The Supreme Court handed down a landmark decision in support of the Second Amendment this week. Naturally, the backlash has been swift and brutal.
The court ruled 6-3 that New York’s restrictive concealed carry permit system was unconstitutional. Known as a “may issue” system, it essentially required New Yorkers to convince a government bureaucrat that they had “a special need for self-protection distinguishable from that of the general community” in order to carry a firearm outside the home.
The high court’s ruling declares this a violation of the Second Amendment and the 14th Amendment — a violation, given that these amendments establish a right to keep and bear (read: outside the home) arms in self-defense. New York’s subjective, restrictive system treated self-defense as a privilege, not a right, so the justices struck it down.
“We know of no other constitutional right that an individual may exercise only after demonstrating to government officers some special need,” Justice Clarence Thomas wrote for the majority. “That is not how the First Amendment works when it comes to unpopular speech or the free exercise of religion. It is not how the Sixth Amendment works when it comes to a defendant’s right to confront the witnesses against him. And it is not how the Second Amendment works when it comes to public carry for self-defense.”

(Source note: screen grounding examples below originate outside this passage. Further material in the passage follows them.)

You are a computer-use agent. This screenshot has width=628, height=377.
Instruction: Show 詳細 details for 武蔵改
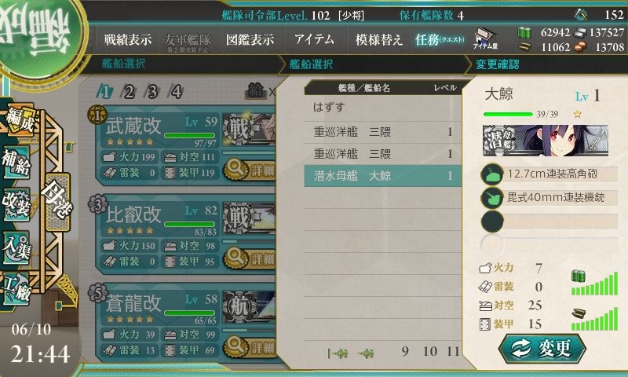pyautogui.click(x=249, y=170)
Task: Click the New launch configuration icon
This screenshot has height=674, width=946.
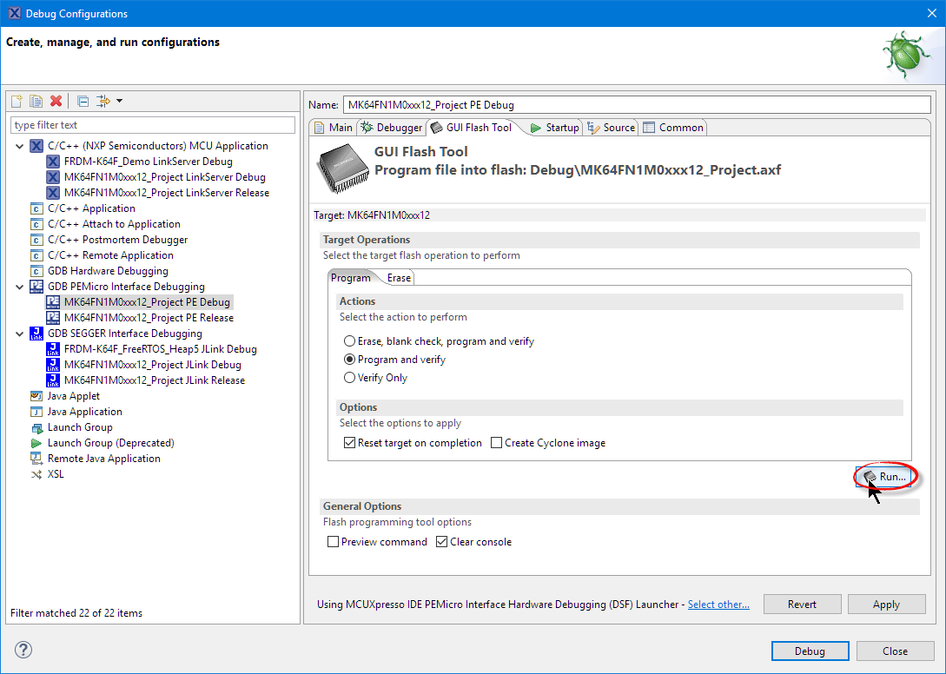Action: [x=17, y=101]
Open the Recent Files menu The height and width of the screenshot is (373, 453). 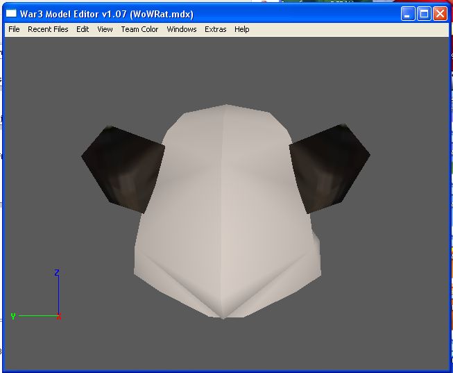pos(48,29)
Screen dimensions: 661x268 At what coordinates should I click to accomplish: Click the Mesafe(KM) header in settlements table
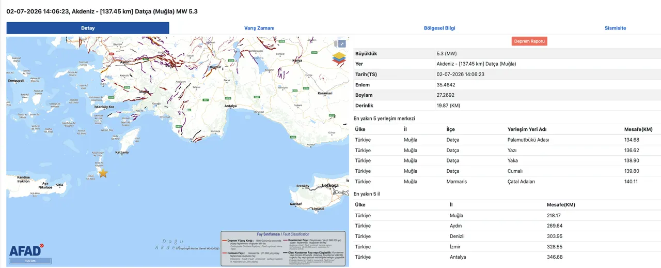coord(639,129)
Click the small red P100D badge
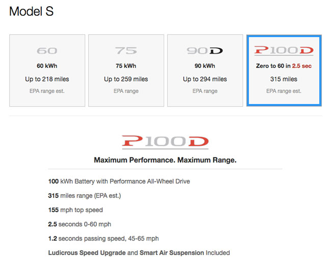The width and height of the screenshot is (326, 267). pyautogui.click(x=284, y=50)
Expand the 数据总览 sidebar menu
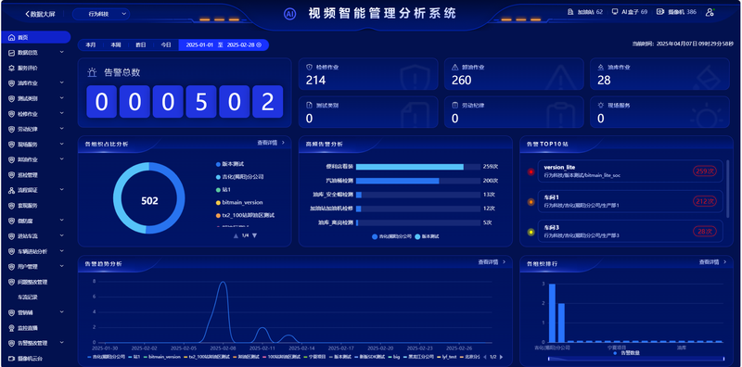This screenshot has width=742, height=367. 35,53
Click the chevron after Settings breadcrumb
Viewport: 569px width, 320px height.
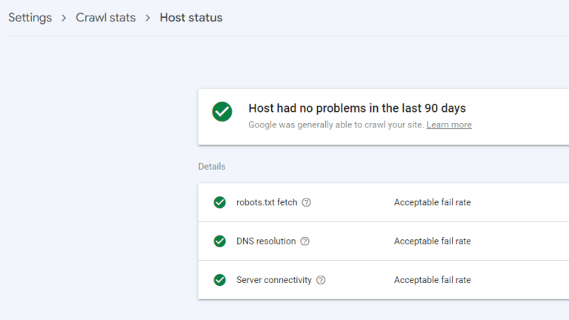pyautogui.click(x=64, y=18)
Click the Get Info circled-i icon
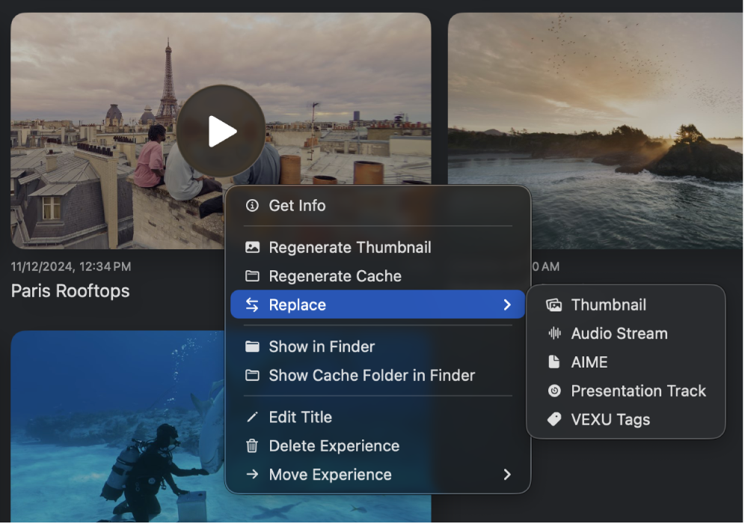Viewport: 745px width, 524px height. [252, 206]
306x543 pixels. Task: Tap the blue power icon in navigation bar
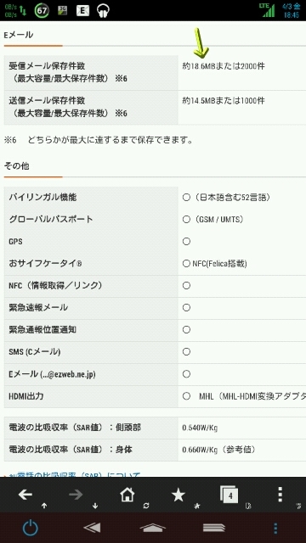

Predictably, many prominent Democrats have spoken out against this decision. But the criticisms they’re making miss the mark — and reveal the flaw in their constitutional thinking.
“This decision isn’t just reckless. It’s reprehensible. It’s not what New Yorkers want,” New York Gov. Kathy Hochul said. “If the federal government will not have sweeping laws to protect us, then our states and our governors have a moral responsibility to do what we can and have laws that protect our citizens.”
Chicago Mayor Lori Lightfoot, also a Democrat, spoke out against the ruling on MSNBC, stressing “the importance of federalism,” the idea that states and localities should get to make their own rules rather than having things decided at the national level.
These are just two high-profile examples, but many Democrats have made this sort of assertion. The Supreme Court is overstepping and infringing on New Yorkers’ rights to decide their own public safety policies democratically is how the argument goes.
It’s utterly unconvincing. Restricting democracy is literally the point of the Bill of Rights.
While our constitutional republic is meant to give the people the ultimate power over our government, the Bill of Rights specifically serves to constrain the will of the majority when it comes to individual rights. The idea was that some things are off-limits, even if 51% of the population would vote to restrict them. Pure, absolute democracy leads to the tyranny of the majority. At different points in our history, things such as slavery, segregation, denying women the vote, speech bans, and more would have garnered majority support among voters. That’s why we added amendments to take these egregious injustices off the table.
In the same way, the right to defend your life is an inherent human right, one that the Second Amendment simply recognizes. And the very point of the Bill of Rights is that such rights aren’t supposed to be up for debate at the federal or local level.
Democrats should realize that it’s not an argument against the court’s ruling to point out that a majority of New Yorkers support restricting this right — it’s a reminder as to why the court’s decision is so desperately needed.